Exercise requirements: Give the line with "[button] (425, 129)" again, along with every line below it to the end of the records, word for word.

########

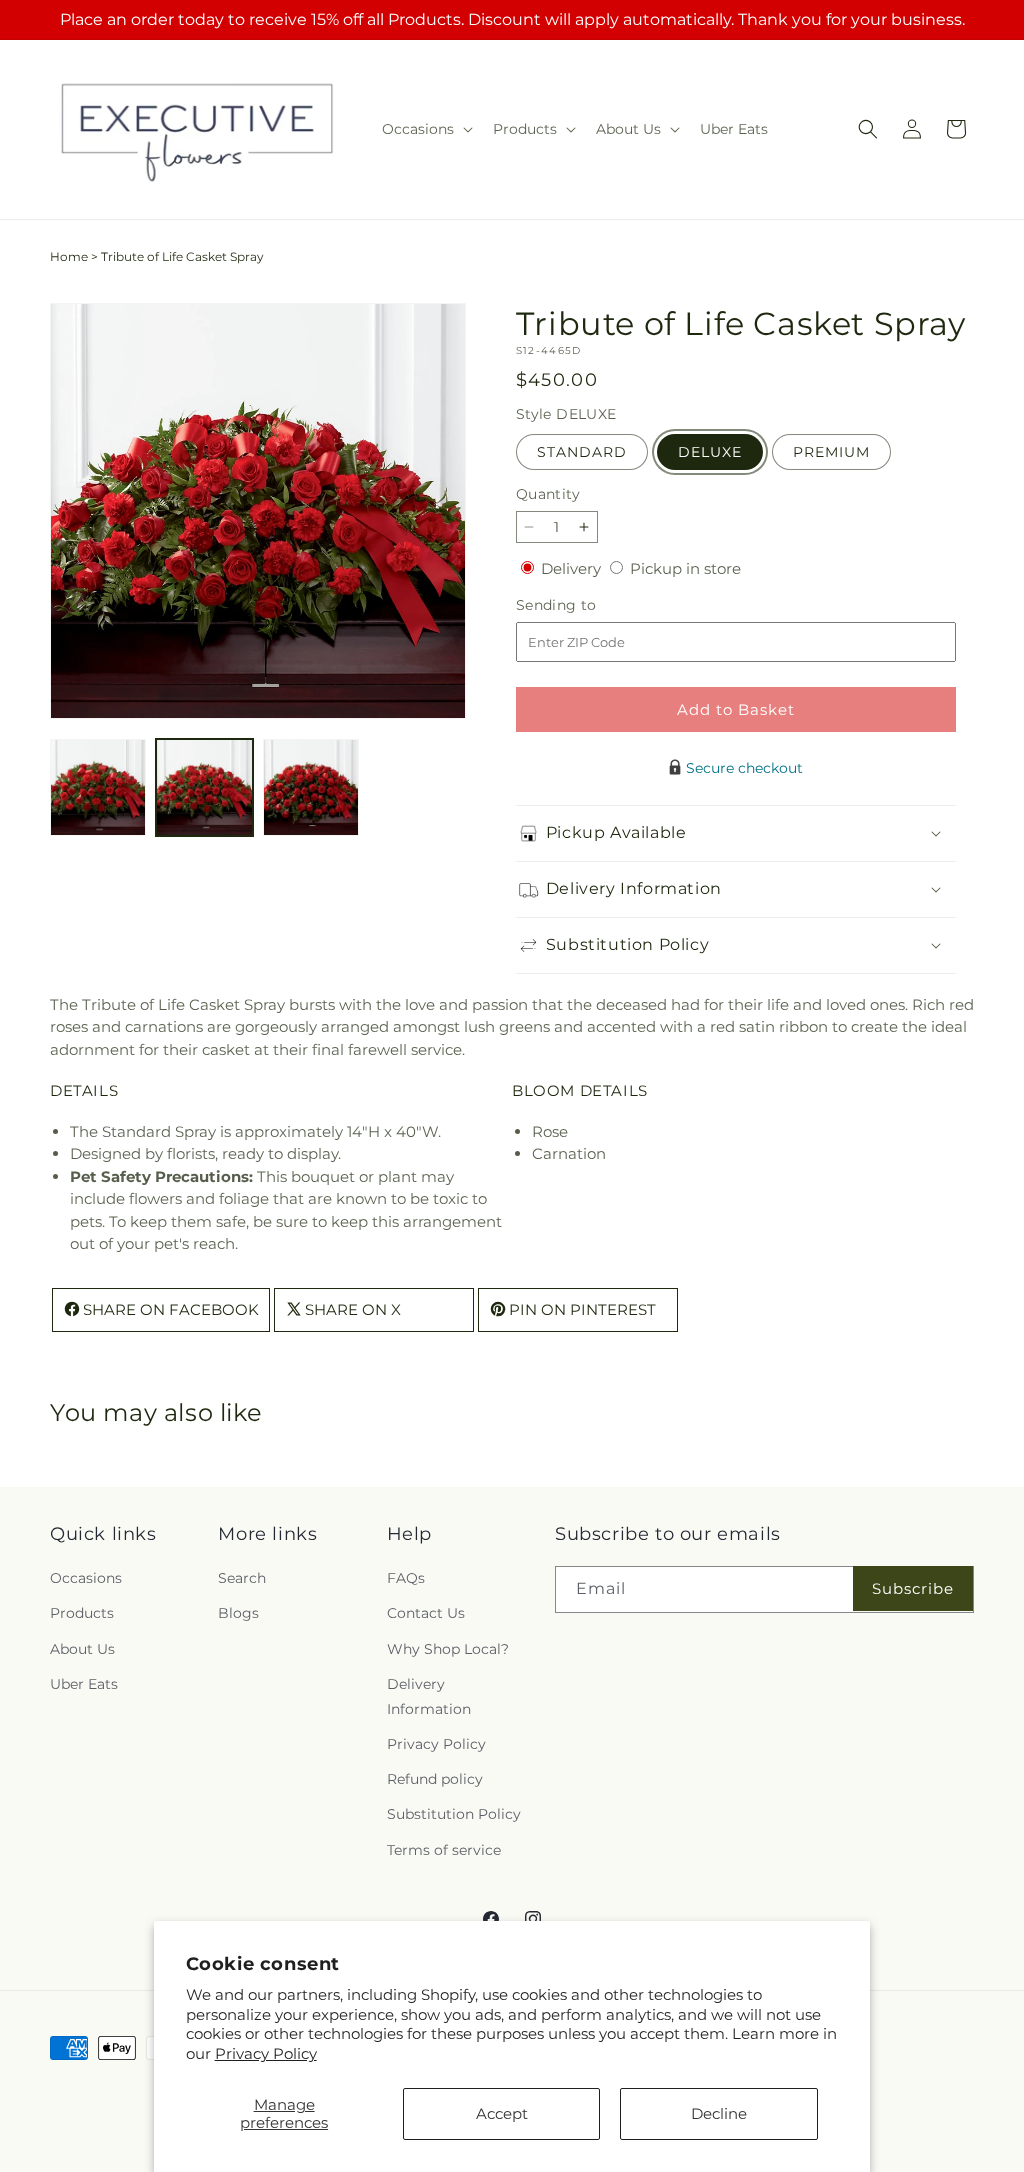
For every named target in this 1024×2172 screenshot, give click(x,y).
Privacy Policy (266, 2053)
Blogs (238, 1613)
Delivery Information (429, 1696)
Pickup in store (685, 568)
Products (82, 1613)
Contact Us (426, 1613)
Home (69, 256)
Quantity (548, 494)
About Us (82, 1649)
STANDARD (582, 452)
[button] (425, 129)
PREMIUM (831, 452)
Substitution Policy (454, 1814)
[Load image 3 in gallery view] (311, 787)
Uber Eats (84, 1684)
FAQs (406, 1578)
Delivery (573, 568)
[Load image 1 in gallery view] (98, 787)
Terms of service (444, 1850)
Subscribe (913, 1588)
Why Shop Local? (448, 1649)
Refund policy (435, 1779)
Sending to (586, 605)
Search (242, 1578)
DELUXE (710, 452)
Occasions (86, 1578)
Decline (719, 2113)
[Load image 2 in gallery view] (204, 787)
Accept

########

Task result:
[button] (425, 129)
PREMIUM (831, 452)
Substitution Policy (454, 1814)
[Load image 3 in gallery view] (311, 787)
Uber Eats (84, 1684)
FAQs (406, 1578)
Delivery (573, 568)
[Load image 1 in gallery view] (98, 787)
Terms of service (444, 1850)
Subscribe (913, 1588)
Why Shop Local? (448, 1649)
Refund policy (435, 1779)
Sending to (586, 605)
Search (242, 1578)
DELUXE (710, 452)
Occasions (86, 1578)
Decline (719, 2113)
[Load image 2 in gallery view] (204, 787)
Accept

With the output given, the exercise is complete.